As I get older, a lot of things changed. I no longer have patience for time when in fact I should. I don't understand why people get so excited about new movies, fashion or latest gossip. It's different when I was younger. I was braver, riskier and sometime relish the desire to be in some sort of trouble.
Now it's different. I used to think travelling solo was enjoyable, not so the case now. I get annoyed at the hawkers trying to sell my their wares, I hate queues, I dislike other tourists, I secretly think they are nothing but one bunch of ignorant fools and above all I get irritated at not being able to share and swap stories and grievances.
As I get older, loneliness suddenly seem scary. I yearn for company, even with the strangest of soul. I yearn for easy chatter in the early hours of morning and yet when they go off tangent, I get irritable under my skin.
And yet the more I seek company, the more obstinate I become in isolating myself from the troubles of the everyday, preferring my own solitude and its quietness. The paradox of all these continues to baffle me. Sometimes perhaps I over thought these things.
The more I live, the more I ought to have learnt, which means I should be wiser and yet I am not. It's strange sometimes. I used to presume getting older means I understand the world better but I haven't and I'm still lost. I have no clue how to solve poverty or cure AIDS. There are days when my heart is empty of empathy.
Perhaps this is what it is - this is what it means to get older and be alive. There will be lost possibilities and things and events I cannot changed no matter how hard I tried. No way of changing the world or people. Just a way of accepting it. It's not resignation or accepting defeat but perhaps a means of coping and understanding why life turns out this way - bad or good.
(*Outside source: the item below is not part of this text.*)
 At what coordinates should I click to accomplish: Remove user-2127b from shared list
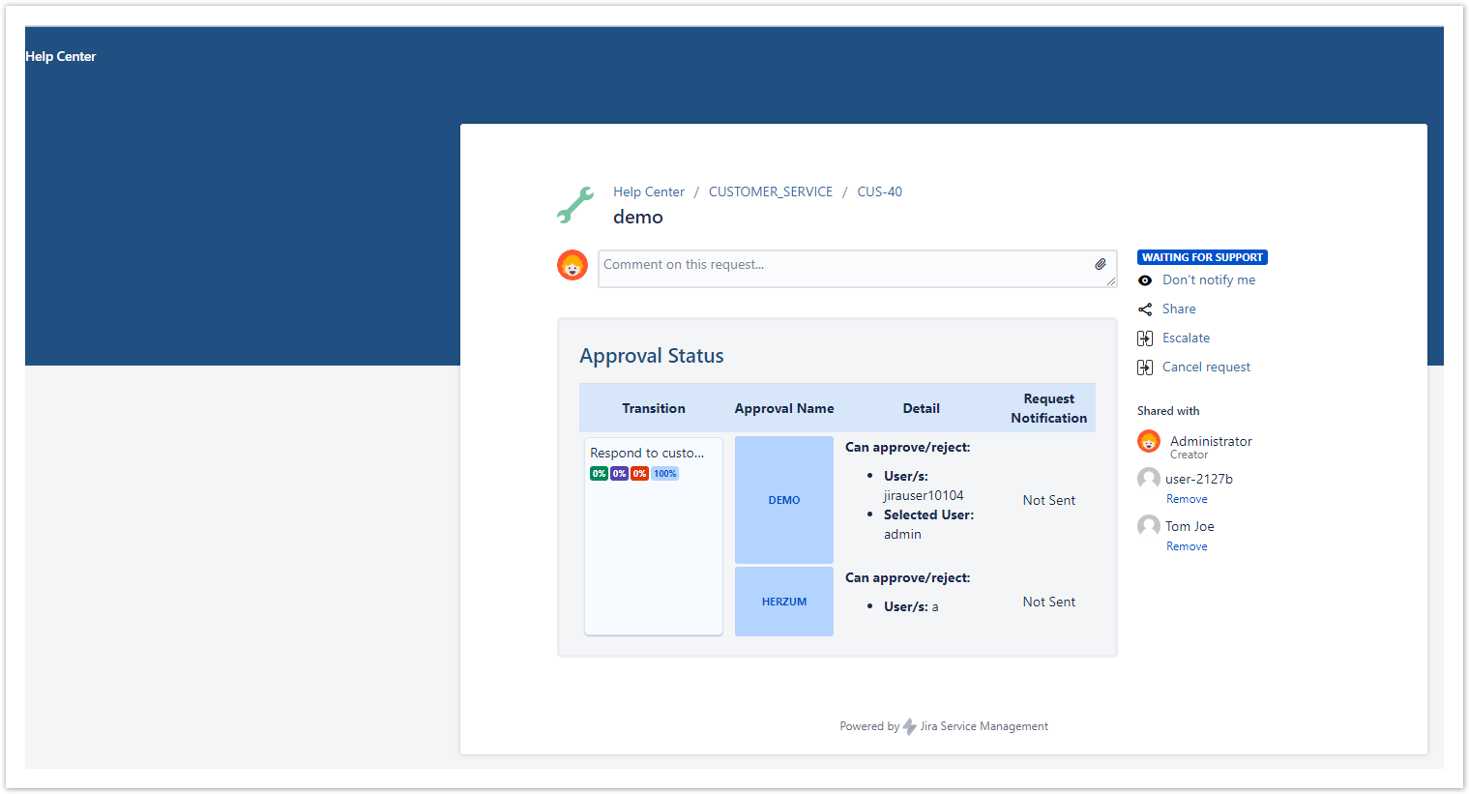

This is what I think. We gained and we lose some along the way. We fall and we get hurt and then we get up again. The things we treasure so tightly sometimes are snatched under our noses and it hurts. We fall in love and it's not enough, we patched our hearts back and we move along, hoping. We trust and it's broken. We hurt other people unknowingly and we damaged them. We cry and there's no one to wipe our tears. We carry on our lives in silence and solitude.